And please, PLEASE: Do restricted take-downs. What I mean is the problem of both Thief and Hitman(less and less with Blood Money) and to an extent Chronicles of Riddick, the reason why stealth is almost always the best option when available: You are not penalized in anyway with successful and constant knockouts, and indeed you can use the same winning formula to take out enemies just as long as you keep some arbitrary "stealth meter" full, no matter that in reality making a whole complex full of people pass out or silently be forgotten to dark corners(dead or unconscious, it has so far hardly mattered) would be next to impossible, or at least highly improbable thanks to radios, guard change routines or just plain old human wits(="I guess it was rats""olol, a dark closet, tam-te-dam, just walking my oval here, la-la-laa!").
Don't take me wrong, I absolutely adore stealth games, but rather than giving stealth gameplay mechanics that force you to interact with opponents in often forceful manner in an obstacle course, have mechanics that instead try to hammer in the idea that the best way to stay unseen and unnoticed is not go anywhere near the enemy!

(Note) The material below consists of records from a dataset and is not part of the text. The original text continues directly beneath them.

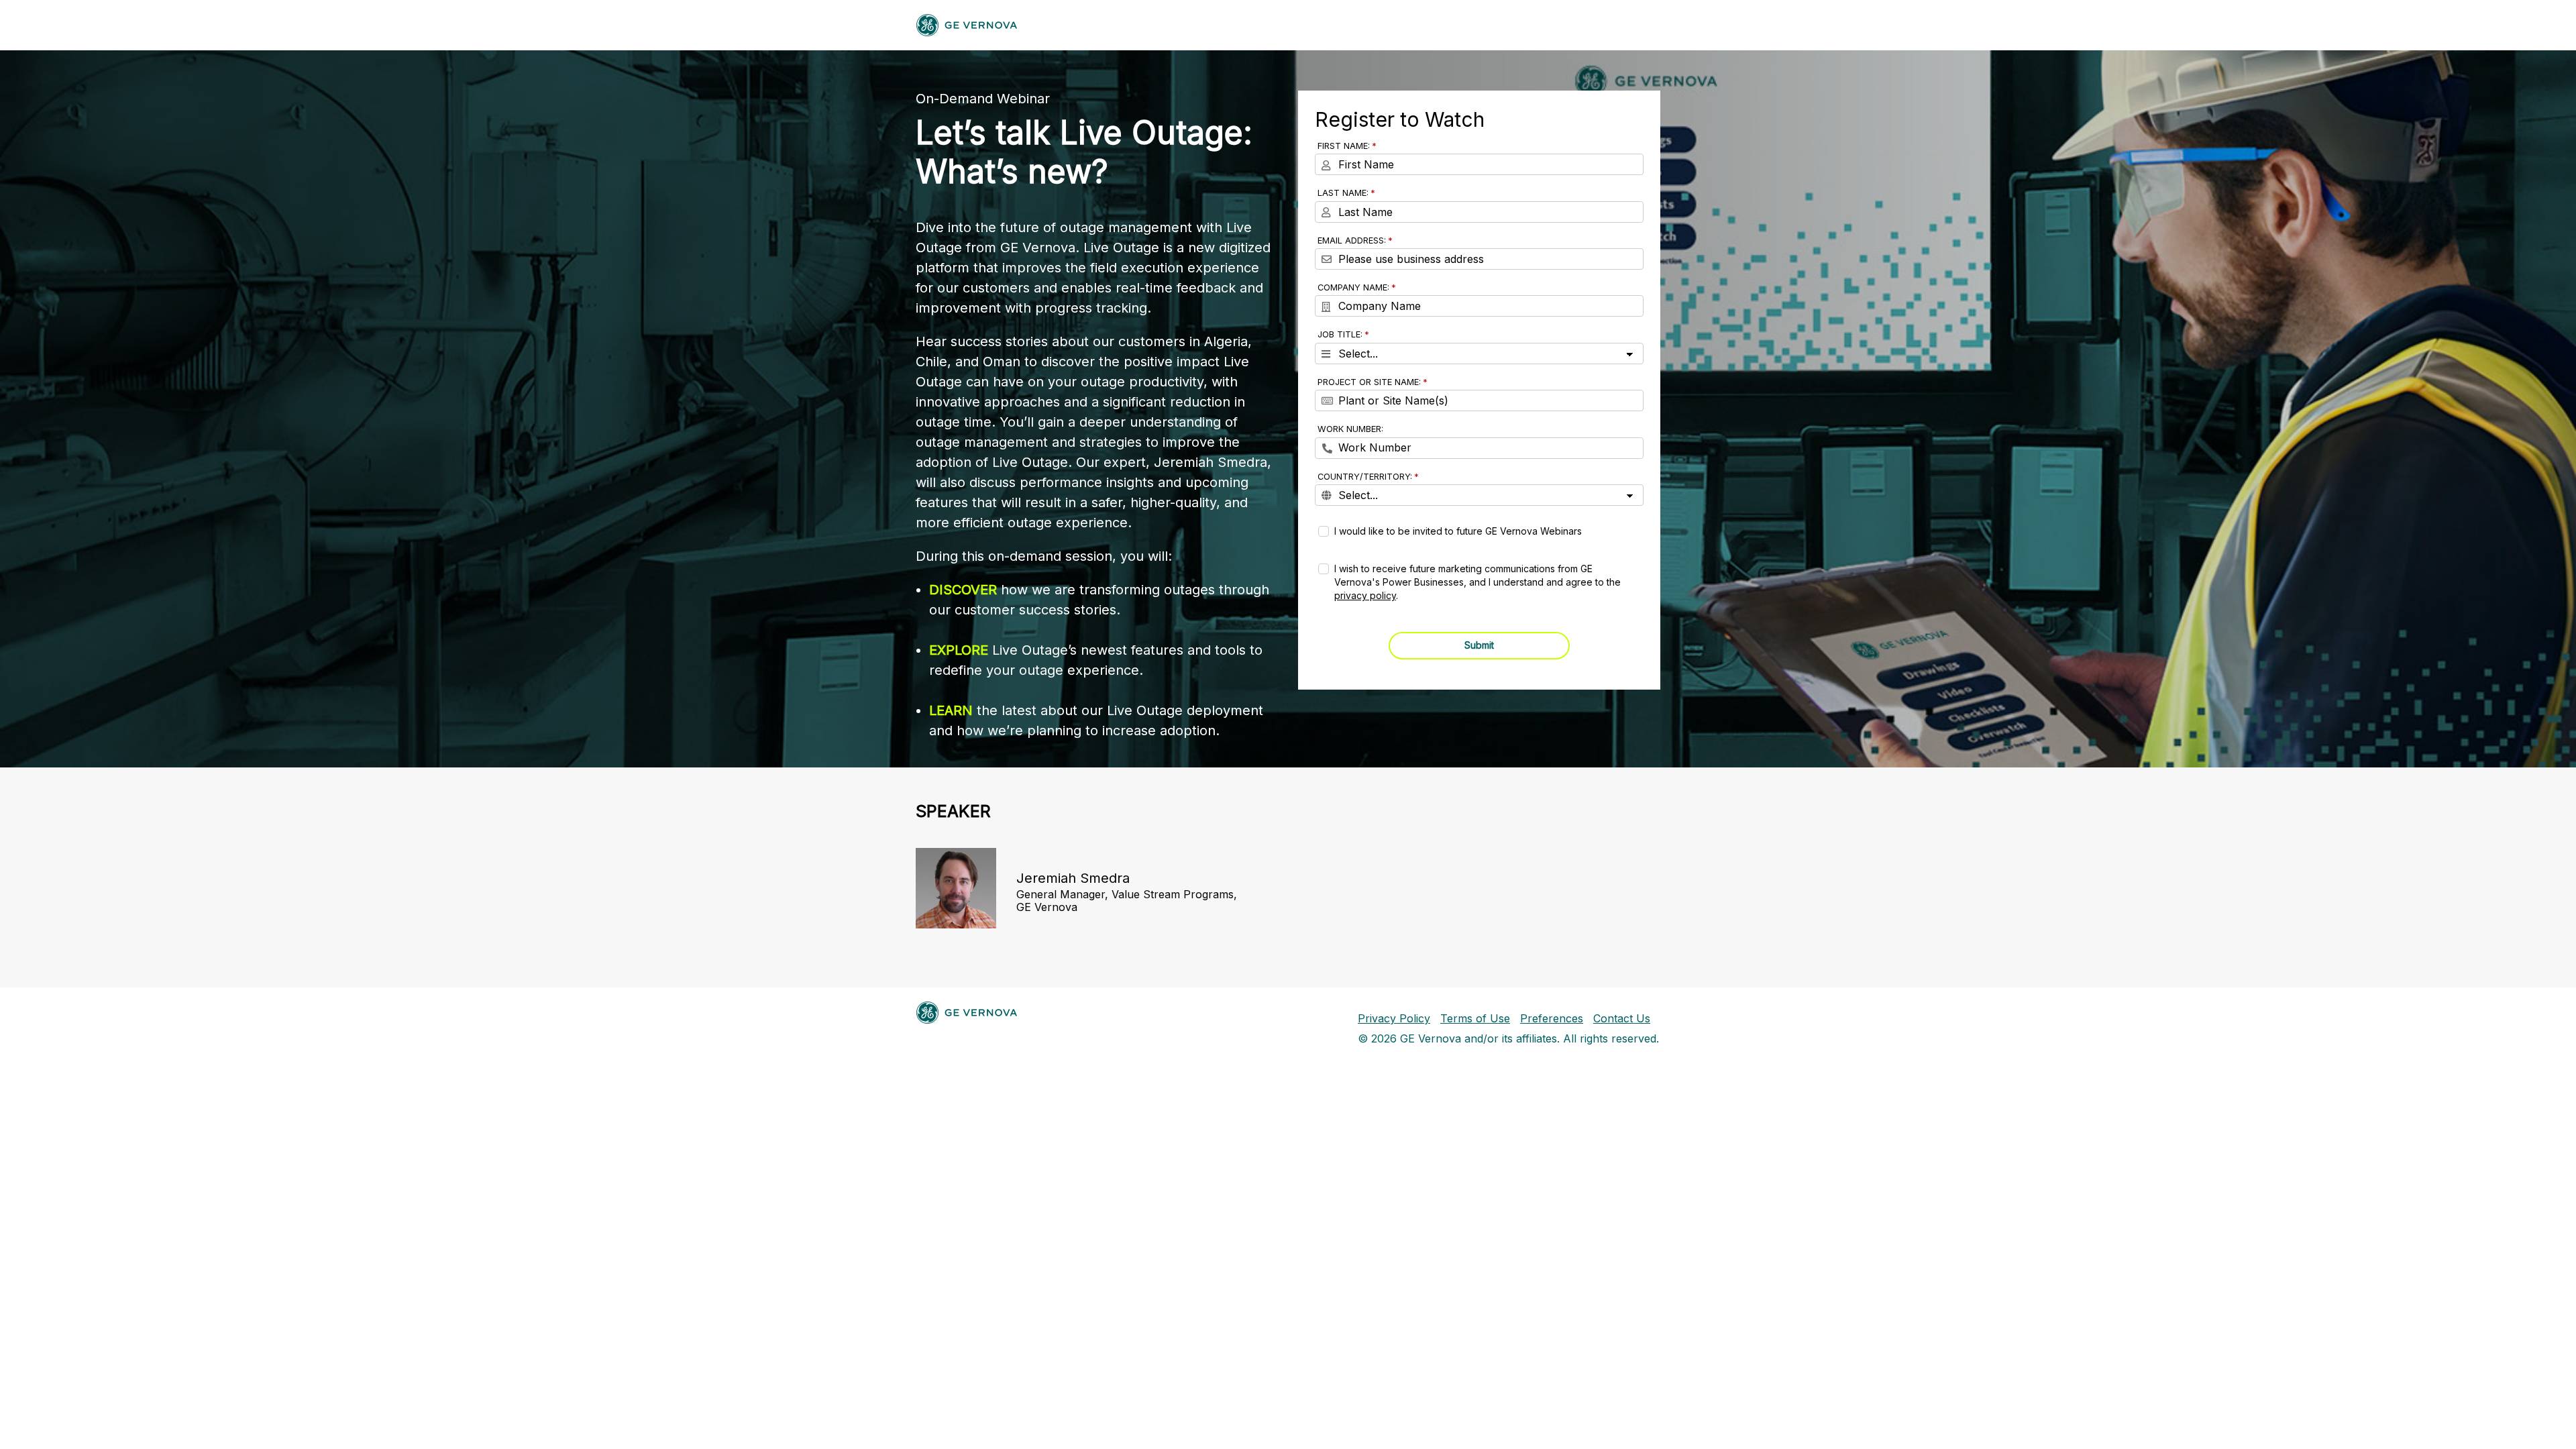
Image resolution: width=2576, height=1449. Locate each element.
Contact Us (1621, 1018)
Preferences (1551, 1018)
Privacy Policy (1394, 1018)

I mean, throwing coins or rocks to distract drone-like guards, or flicking a lightswitch(!) and then passing unnoticed works well in an environment that presents a set of tools to circumvent openings in a system, just like in a puzzle, but I would prefer if stealth was unnoticeable and subtle, a welcome addition to a wealth of methods(like gun-ho and infiltration). A game that caused you to mix and mash different approaches to problems, instead of taking along a sort of a strict "stealth class" or a "gunner build" in an otherwise classless system.
So far, only Deus Ex has had anything at least remotely similar. And even the god-game suffered from having a god-stick similar to Thief's blackjack; the nightstick. You could very well shut down whole complexes of hive-like office hierarchy and high-tech augmented wetworks with just your nightstick and a set of multitools. Gee, I do love the feeling of power that I get from being undetectable and uncatchable, but it's slowly starting to lose the shine it used to have.